It has been 400 years since William Shakespeare passed away. But his plays continue to fascinate theatre enthusiasts, writers and audiences across genres, languages and continents. He is perhaps the only writer of his time whose work has been adapted so widely.

The Shakespeare Society of India is hosting a two-day conference titled ‘Shakespeare’s Ashes’ with the support of Ashoka University, to celebrate what the writer stood for: “Impurity and imperfection rather than purity and single-mindedness which people associate with him,” said Jonathan Gil Harris, president of the Society, and an academic, known for his extensive research on Shakespeare.

The events lined up on Saturday, the concluding day of the conference, include seminars which will touch upon different aspects of Shakespeare’s various ‘lives’ across the world as well as his understanding of death; a screening of Aparna Sen’s Bengali adaptation of Romeo and Juliet, titled Arshinagar; and Chahat ki Dastaan, a translation of Shakespeare’s sonnets, into various Indian languages and performances.

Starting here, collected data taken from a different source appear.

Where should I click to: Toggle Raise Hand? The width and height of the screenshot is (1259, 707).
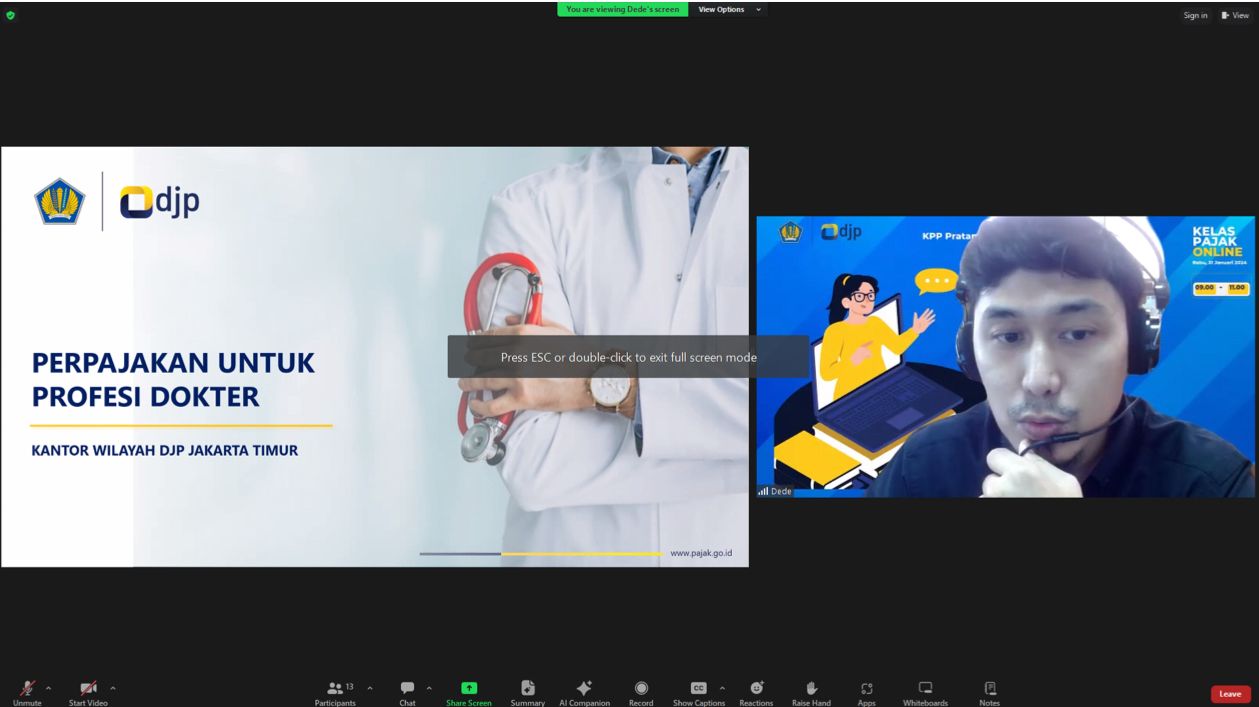(811, 691)
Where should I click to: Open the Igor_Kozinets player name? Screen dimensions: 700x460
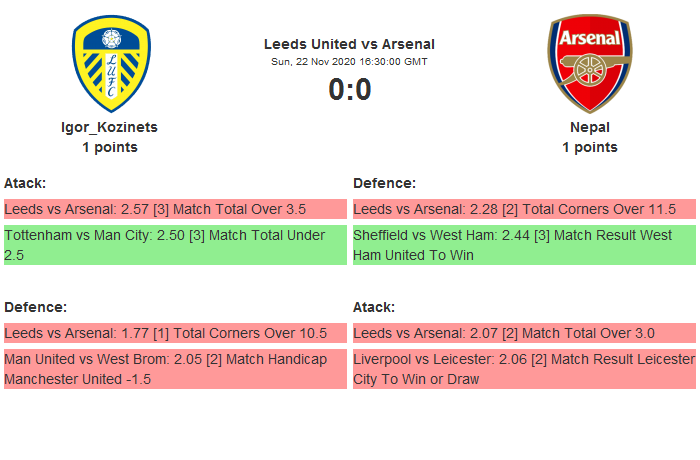click(x=110, y=127)
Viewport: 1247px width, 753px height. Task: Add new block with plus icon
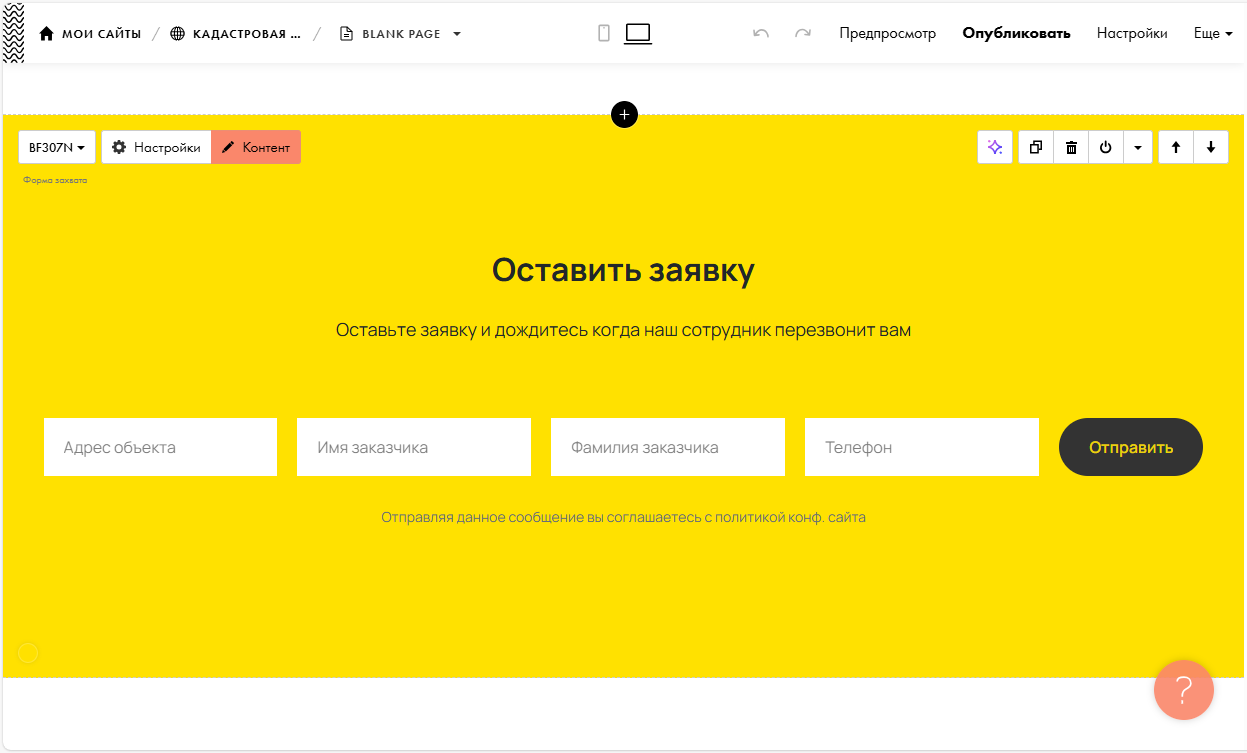(624, 114)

“Shakespeare’s sonnets are not taught in India. They make people uncomfortable in terms of how they talk about desire,” said Madhavi Menon, member, Shakespeare Society of India and professor of English at Ashoka University. “Sonnets appeared to be the perfect text to showcase the variety of performance styles and languages we have in India. There will be 10 performance of five minutes each, including Dastaangoi and Bharatnatyam.”

On Saturday, during the jugalbandi ‘Desiring Shakespeare,’ Menon and American-born Indian Bharatnatyam dancer, Justin McCarthy, will talk in detail about the performances.

About the sessions in the conference, Harris said, “We wanted the topics to be universal and open to as many people as possible including academicians, theatre practitioners and the general public. At the same time, we also wanted to be a very recognisably Indian conference.”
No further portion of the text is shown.